Automating with Arrays Jobs
Overview
Teaching: 25 min
Exercises: 5 minQuestions
Using array jobs to ‘batch’ analyses
Objectives
Explore using job arrays to batch multiple jobs
Get to know the
awk
command
Automating with Arrays Jobs
This episode introduces different ways to use array jobs to automate, or ‘batch’, computations on Artemis.
Using the Array Index as a parameter
The array index takes integer values in a sequence, as defined with the -J i-f:s
PBS option. In some cases, you may be able to directly use these indices to refer to the specific input files, directories or parameters you want as inputs for your array of compute jobs. For example:
-
You might have input data files named inputDataN.dat, which you could invoke in your PBS script as
inputData${PBS_ARRAY_INDEX}.dat
-
You might have data from different subjects in numbered folders subjectN, invoked as
data/subject$PBS_ARRAY_INDEX
-
You might have a set of parameters you wish to use; eg you could test rates from 0.1 to 1.0 with
rate=$(echo "scale=2; $PBS_ARRAY_INDEX/10" | bc)
, using the POSIX ‘basic calculator’ functionbc
to divide by 10
The next example exercise uses this last method to test different length substrings (k-mers) of a DNA sequence. Navigate to the Assembly folder in the data we extracted earlier, and open the assembly.pbs script file:
cd ../Assembly
nano assembly.pbs
This script tests k-mer lengths from 31 to 51 in steps of 10 – so 31, 41 and 51. Since these are integer values, no fancy math operations are needed, just the array index itself.
The 2nd argument to the velveth
function called in this script is k-mer word length. The function also takes a directory name as its 1st argument, and outputs the results into there.

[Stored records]
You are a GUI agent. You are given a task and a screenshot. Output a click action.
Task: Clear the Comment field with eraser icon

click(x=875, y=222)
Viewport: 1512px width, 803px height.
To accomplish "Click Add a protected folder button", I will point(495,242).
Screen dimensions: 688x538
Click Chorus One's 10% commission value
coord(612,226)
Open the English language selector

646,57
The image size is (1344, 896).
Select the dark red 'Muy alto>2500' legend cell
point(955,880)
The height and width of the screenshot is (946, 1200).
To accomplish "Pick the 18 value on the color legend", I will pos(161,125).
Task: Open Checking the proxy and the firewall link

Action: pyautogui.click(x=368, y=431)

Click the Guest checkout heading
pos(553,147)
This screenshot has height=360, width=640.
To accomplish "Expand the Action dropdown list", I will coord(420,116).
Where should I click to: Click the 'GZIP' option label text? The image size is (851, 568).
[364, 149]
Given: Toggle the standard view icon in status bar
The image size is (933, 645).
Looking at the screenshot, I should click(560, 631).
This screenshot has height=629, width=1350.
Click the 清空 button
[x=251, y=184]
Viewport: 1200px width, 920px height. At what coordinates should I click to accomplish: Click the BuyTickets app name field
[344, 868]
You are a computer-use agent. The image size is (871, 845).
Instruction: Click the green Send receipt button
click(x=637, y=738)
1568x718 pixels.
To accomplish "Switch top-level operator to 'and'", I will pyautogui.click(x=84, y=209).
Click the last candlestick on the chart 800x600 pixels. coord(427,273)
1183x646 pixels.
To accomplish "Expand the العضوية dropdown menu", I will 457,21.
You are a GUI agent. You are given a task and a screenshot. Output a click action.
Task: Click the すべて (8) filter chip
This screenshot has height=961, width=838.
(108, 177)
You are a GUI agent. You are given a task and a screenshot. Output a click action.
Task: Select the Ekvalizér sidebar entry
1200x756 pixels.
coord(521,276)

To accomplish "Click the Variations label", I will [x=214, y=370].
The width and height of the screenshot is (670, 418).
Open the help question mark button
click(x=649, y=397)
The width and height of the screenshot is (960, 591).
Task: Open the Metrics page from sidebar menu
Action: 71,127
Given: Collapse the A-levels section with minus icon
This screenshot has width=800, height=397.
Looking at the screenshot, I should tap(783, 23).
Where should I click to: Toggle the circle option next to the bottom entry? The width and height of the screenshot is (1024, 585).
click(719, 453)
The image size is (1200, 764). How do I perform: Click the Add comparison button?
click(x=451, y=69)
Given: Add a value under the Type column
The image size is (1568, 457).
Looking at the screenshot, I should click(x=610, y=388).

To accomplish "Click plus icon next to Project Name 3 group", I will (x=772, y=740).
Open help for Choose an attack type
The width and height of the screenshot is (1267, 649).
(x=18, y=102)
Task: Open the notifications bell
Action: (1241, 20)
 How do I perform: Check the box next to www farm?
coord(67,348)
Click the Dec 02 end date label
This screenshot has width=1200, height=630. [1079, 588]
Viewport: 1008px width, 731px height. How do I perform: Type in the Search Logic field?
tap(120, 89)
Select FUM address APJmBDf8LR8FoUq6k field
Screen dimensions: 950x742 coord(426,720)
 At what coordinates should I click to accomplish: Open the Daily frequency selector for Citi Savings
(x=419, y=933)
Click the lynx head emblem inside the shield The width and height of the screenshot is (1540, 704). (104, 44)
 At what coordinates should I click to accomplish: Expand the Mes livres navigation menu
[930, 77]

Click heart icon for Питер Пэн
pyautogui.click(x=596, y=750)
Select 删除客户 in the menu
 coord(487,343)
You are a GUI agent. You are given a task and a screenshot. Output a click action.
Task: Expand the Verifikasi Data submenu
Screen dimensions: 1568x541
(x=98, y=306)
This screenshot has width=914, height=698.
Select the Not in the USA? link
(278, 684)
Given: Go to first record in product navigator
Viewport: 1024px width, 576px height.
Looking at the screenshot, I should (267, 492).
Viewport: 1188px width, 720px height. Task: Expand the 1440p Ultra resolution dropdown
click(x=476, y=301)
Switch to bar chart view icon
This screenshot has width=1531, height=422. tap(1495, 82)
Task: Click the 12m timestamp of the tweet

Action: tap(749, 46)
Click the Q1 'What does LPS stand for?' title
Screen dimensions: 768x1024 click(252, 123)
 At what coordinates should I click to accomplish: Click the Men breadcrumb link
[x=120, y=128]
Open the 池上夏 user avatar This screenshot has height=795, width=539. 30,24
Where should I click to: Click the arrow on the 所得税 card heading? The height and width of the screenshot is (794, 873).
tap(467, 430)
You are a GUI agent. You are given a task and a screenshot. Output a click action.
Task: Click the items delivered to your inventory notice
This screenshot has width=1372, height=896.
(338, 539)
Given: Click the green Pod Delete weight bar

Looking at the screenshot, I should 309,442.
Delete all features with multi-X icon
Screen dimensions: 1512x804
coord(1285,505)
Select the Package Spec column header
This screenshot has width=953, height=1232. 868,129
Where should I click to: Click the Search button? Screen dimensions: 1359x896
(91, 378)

◆ **TASK INSTRUCTIONS**:
Reproduce the array jobs tutorial word for word, covering everything from "The 2nd argument" down to "results into there.". The records have no connection to the array jobs tutorial.

◆ **ANSWER TO THIS EXERCISE**:
The 2nd argument to the velveth
function called in this script is k-mer word length. The function also takes a directory name as its 1st argument, and outputs the results into there.